◆ WHAT NEEDS TO BE DONE: Take the data below and filter it for lines containing the word "will"; show each line found.

• • •

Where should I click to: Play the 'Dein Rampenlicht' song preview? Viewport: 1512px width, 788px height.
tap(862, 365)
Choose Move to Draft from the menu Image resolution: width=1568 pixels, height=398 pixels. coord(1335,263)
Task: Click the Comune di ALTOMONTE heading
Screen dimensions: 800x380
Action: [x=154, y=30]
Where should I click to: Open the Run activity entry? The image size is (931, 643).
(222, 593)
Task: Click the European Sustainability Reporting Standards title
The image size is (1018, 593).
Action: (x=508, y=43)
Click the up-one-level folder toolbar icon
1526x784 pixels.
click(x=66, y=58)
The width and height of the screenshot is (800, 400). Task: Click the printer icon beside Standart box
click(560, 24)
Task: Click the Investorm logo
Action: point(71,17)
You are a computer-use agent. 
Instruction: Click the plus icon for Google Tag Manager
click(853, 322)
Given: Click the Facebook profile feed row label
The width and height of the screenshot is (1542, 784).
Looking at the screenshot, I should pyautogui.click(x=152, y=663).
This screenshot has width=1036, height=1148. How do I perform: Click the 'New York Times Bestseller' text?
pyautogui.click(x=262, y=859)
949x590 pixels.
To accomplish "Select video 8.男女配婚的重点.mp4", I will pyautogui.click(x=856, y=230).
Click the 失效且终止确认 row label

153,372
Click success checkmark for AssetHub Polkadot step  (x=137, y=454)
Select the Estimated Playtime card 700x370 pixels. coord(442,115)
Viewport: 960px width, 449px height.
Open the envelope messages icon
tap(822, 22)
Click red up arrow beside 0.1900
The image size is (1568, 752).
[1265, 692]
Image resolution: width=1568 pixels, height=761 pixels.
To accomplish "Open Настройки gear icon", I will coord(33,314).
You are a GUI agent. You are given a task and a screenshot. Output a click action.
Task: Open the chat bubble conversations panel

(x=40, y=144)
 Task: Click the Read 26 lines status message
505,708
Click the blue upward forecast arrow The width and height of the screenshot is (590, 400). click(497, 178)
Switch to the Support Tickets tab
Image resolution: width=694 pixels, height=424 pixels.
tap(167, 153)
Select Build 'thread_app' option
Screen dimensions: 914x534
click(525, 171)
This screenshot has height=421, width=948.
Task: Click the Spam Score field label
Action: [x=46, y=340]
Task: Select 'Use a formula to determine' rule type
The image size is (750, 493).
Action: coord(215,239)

• • •

◆ ANSWER SPACE:
To accomplish "Select video 8.男女配婚的重点.mp4", I will pyautogui.click(x=856, y=230).
To accomplish "Open Настройки gear icon", I will coord(33,314).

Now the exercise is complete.